Un gobierno derrotado de antemano

Gobernar una provincia lastrada por un profundo déficit social, con indicadores de desarrollo humano cercanos a los de los países más atrasados de la Tierra, no es una tarea fácil. Más aún cuando quienes gobiernan están poco preparados para hacerlo.

La preparación de los gobernantes nada tiene que ver con la posesión de títulos académicos y de currículums brillantes. Se supone -sólo eso faltaría- que quien desempeña altas responsabilidades en el gobierno tiene el respaldo de una titulación que acredite que, al menos, ha pasado con provecho por la universidad.

Para gobernar se requiere, sin embargo, una serie de conocimientos y habilidades que ninguna universidad enseña; ni siquiera aquéllas que imparten pomposos e inútiles másters en «políticas públicas».

La mayoría de los ministros del gobierno de Salta no saben el berenjenal en el que están metidos. Quizá alguno, con el pasar del tiempo, esté empezando a comprenderlo, pero sigue siendo éste un extremo muy dudoso.

Lo seguro es que, con conciencia de la realidad o sin ella, estos funcionarios se muestran incapaces de alcanzar sus objetivos, de solucionar los problemas que se les presentan y de transformar la realidad, como esperan los ciudadanos que hagan.

No debe ser muy agradable que digamos comprobar todos los días que, a pesar de contar con los recursos del Estado, de disponer de respaldo político, de controlar la mayoría de los medios de comunicación y de manejar una estructura administrativa compleja y numerosa, los problemas siguen ahí, igual o peor que antes de que el ministro o la ministra asumieran el cargo.

Cuando esto sucede, el funcionario o funcionaria en cuestión, para poder sobrevivir, apela al carácter estructural de los problemas, a su naturaleza profundamente cultural y a la herencia histórica. En definitiva, al carácter ineluctable y fatal de estos problemas.

Los ministros se convierten así en meros notarios de una realidad penosa, en gladiadores de paja derrotados de antemano por unos problemas cuya raíz se encuentra -según ellos- en el mismísimo ADN de la sociedad, allí donde nadie (ya no solo el gobierno) puede operar.

Cuando un ministro dice que la desnutrición infantil es un problema cultural de las poblaciones aborígenes; cuando una ministra se justifica diciendo que la violencia contra la mujer forma parte de la historia de la humanidad; cuando el propio Gobernador confunde el significado de las palabras y llama «acervo cultural» a los comportamientos machistas; cuando las tragedias cotidianas de nuestro medio ambiente se deben, no tanto a la incapacidad del gobierno, como a la inveterada suciedad de la población; cuando un ministro acepta que la pobreza más extrema forma parte del paisaje de la selva de yungas, está reconociendo, en realidad, que no debería permanecer un minuto más en el cargo.

La política no puede crear paraísos de la nada y obrar milagros.
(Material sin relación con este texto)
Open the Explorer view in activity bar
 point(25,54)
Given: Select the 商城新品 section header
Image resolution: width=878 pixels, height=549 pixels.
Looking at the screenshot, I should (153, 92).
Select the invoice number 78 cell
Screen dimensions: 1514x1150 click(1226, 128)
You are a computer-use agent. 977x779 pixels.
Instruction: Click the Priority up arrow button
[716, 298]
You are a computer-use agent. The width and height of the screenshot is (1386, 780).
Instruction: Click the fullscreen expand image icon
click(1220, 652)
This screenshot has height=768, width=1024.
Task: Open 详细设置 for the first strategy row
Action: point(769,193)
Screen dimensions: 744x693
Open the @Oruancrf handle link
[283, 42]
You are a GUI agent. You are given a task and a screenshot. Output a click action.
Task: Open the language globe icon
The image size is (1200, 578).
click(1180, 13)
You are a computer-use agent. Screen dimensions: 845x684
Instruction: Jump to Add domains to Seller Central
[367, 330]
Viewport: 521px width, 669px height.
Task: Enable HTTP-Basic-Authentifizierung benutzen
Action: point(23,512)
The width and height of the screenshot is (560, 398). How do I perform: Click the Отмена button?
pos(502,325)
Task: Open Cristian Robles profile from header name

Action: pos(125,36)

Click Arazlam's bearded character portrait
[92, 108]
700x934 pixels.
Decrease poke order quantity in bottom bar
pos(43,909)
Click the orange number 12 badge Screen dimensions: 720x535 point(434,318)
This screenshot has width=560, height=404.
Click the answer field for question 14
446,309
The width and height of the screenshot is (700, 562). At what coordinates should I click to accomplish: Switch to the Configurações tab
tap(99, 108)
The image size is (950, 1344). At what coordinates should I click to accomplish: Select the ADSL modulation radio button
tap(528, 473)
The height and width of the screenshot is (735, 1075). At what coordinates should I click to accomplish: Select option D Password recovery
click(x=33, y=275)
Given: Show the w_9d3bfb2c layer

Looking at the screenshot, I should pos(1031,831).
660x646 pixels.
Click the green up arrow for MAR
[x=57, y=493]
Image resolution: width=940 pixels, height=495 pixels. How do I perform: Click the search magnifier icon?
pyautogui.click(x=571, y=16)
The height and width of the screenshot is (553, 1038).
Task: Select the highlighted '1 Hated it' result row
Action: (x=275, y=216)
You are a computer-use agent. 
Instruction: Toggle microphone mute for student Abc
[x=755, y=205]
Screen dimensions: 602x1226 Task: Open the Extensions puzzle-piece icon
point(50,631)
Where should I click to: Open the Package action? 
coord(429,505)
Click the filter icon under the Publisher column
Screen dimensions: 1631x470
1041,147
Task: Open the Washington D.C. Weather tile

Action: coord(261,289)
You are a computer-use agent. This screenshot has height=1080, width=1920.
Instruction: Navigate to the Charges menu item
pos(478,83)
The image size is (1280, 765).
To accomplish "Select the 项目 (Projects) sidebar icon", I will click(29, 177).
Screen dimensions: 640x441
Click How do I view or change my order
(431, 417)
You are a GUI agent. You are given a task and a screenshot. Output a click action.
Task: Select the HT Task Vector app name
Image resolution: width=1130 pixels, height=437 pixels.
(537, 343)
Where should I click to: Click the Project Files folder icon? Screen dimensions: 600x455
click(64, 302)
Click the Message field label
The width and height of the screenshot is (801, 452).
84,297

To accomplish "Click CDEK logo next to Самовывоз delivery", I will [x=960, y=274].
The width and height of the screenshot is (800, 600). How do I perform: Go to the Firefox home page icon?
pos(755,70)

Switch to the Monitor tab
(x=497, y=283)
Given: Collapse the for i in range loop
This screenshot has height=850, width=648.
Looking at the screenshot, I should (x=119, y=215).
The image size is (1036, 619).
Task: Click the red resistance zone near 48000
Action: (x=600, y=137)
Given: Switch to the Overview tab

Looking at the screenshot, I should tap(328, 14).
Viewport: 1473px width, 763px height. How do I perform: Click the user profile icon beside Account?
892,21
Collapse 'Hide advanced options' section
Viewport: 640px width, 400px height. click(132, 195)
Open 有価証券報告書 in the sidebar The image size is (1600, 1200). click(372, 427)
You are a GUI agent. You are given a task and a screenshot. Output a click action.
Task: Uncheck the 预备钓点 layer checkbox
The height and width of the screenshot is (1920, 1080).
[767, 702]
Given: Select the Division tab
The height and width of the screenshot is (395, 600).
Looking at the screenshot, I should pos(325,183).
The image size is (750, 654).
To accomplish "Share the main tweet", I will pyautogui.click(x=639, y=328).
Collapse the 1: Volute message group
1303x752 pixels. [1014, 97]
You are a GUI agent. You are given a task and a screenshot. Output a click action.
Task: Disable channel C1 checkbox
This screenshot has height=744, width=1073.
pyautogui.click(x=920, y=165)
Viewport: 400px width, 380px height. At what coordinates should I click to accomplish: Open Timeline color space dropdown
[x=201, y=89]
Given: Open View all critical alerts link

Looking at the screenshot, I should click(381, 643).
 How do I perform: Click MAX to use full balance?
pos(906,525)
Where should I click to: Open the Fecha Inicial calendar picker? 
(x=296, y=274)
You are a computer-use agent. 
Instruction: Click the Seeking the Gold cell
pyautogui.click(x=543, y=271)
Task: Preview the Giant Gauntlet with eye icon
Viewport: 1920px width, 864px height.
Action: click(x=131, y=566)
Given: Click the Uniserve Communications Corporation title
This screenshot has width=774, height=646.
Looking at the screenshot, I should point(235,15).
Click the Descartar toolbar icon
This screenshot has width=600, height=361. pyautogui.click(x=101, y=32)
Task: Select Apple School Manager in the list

Pero lo que un ciudadano debe exigir a un Gobernador o a un ministro es un mínimo de ilusión, una confianza superior al resto en que los problemas se solucionarán y que podremos, algún día, vivir en una sociedad mejor. Un político, un ministro, una ministra pueden renunciar a todo menos a la esperanza de cambiar las cosas.

Mucho peor que tener un gobierno incapaz es tener ministros derrotados antes de dar la batalla y un Gobernador ausente e irresponsable que confía la resolución de los problemas sociales más graves que padecemos a personas inexpertas, a maquilladores de la realidad (dicho esto sin segundas intenciones) y a voluntariosos cristianos que a las primeras de cambio te dicen: «esto que nos está pasando sucede porque Diosito así lo ha querido».

Cualquier día de estos escucharemos por la radio un comunicado oficial como aquel que puso fin a la guerra civil española: «En el día de hoy, cautivo y desarmado el gobierno de Urtubey, han alcanzado la pobreza, la desnutrición infantil y la violencia machista sus últimos objetivos. La guerra ha terminado».